▶ [DATASET ENTRIES]
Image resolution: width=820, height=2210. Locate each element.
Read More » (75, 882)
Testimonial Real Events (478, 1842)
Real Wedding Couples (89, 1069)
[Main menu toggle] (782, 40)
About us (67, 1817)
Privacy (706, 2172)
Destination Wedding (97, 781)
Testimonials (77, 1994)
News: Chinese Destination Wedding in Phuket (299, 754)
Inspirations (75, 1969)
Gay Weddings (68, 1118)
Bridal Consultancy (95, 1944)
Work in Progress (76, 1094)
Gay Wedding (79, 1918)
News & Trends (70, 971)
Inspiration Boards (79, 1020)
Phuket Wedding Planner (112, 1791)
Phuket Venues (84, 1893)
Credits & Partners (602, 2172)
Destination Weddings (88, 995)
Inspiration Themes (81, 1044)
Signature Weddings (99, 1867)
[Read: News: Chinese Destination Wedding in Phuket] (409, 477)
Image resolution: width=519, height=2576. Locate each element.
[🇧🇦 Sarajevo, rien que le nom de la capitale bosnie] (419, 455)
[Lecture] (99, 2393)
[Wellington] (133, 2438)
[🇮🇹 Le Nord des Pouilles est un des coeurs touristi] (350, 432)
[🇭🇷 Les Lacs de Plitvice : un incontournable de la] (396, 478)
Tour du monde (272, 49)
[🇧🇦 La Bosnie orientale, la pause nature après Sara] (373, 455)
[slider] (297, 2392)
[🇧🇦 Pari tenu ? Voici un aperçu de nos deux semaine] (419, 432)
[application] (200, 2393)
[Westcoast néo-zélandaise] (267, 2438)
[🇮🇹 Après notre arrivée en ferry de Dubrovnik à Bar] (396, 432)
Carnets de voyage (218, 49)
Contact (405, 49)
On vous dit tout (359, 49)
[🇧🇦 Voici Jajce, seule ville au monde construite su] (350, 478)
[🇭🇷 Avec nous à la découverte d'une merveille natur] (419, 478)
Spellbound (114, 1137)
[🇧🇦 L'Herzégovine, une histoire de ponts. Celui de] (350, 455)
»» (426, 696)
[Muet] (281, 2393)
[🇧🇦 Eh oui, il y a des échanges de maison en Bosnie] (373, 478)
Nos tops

▶ [TASK REQUIREMENTS]
In this exercise, you retype all of the data exactly as it appears above.

▶ [SOLUTION TO THIS TASK]
Image resolution: width=820, height=2210. Locate each element.
Read More » (75, 882)
Testimonial Real Events (478, 1842)
Real Wedding Couples (89, 1069)
[Main menu toggle] (782, 40)
About us (67, 1817)
Privacy (706, 2172)
Destination Wedding (97, 781)
Testimonials (77, 1994)
News: Chinese Destination Wedding in Phuket (299, 754)
Inspirations (75, 1969)
Gay Weddings (68, 1118)
Bridal Consultancy (95, 1944)
Work in Progress (76, 1094)
Gay Wedding (79, 1918)
News & Trends (70, 971)
Inspiration Boards (79, 1020)
Phuket Wedding Planner (112, 1791)
Phuket Venues (84, 1893)
Credits & Partners (602, 2172)
Destination Weddings (88, 995)
Inspiration Themes (81, 1044)
Signature Weddings (99, 1867)
[Read: News: Chinese Destination Wedding in Phuket] (409, 477)
Image resolution: width=519, height=2576. Locate each element.
[🇧🇦 Sarajevo, rien que le nom de la capitale bosnie] (419, 455)
[Lecture] (99, 2393)
[Wellington] (133, 2438)
[🇮🇹 Le Nord des Pouilles est un des coeurs touristi] (350, 432)
[🇭🇷 Les Lacs de Plitvice : un incontournable de la] (396, 478)
Tour du monde (272, 49)
[🇧🇦 La Bosnie orientale, la pause nature après Sara] (373, 455)
[slider] (297, 2392)
[🇧🇦 Pari tenu ? Voici un aperçu de nos deux semaine] (419, 432)
[application] (200, 2393)
[Westcoast néo-zélandaise] (267, 2438)
[🇮🇹 Après notre arrivée en ferry de Dubrovnik à Bar] (396, 432)
Carnets de voyage (218, 49)
Contact (405, 49)
On vous dit tout (359, 49)
[🇧🇦 Voici Jajce, seule ville au monde construite su] (350, 478)
[🇭🇷 Avec nous à la découverte d'une merveille natur] (419, 478)
Spellbound (114, 1137)
[🇧🇦 L'Herzégovine, une histoire de ponts. Celui de] (350, 455)
»» (426, 696)
[Muet] (281, 2393)
[🇧🇦 Eh oui, il y a des échanges de maison en Bosnie] (373, 478)
Nos tops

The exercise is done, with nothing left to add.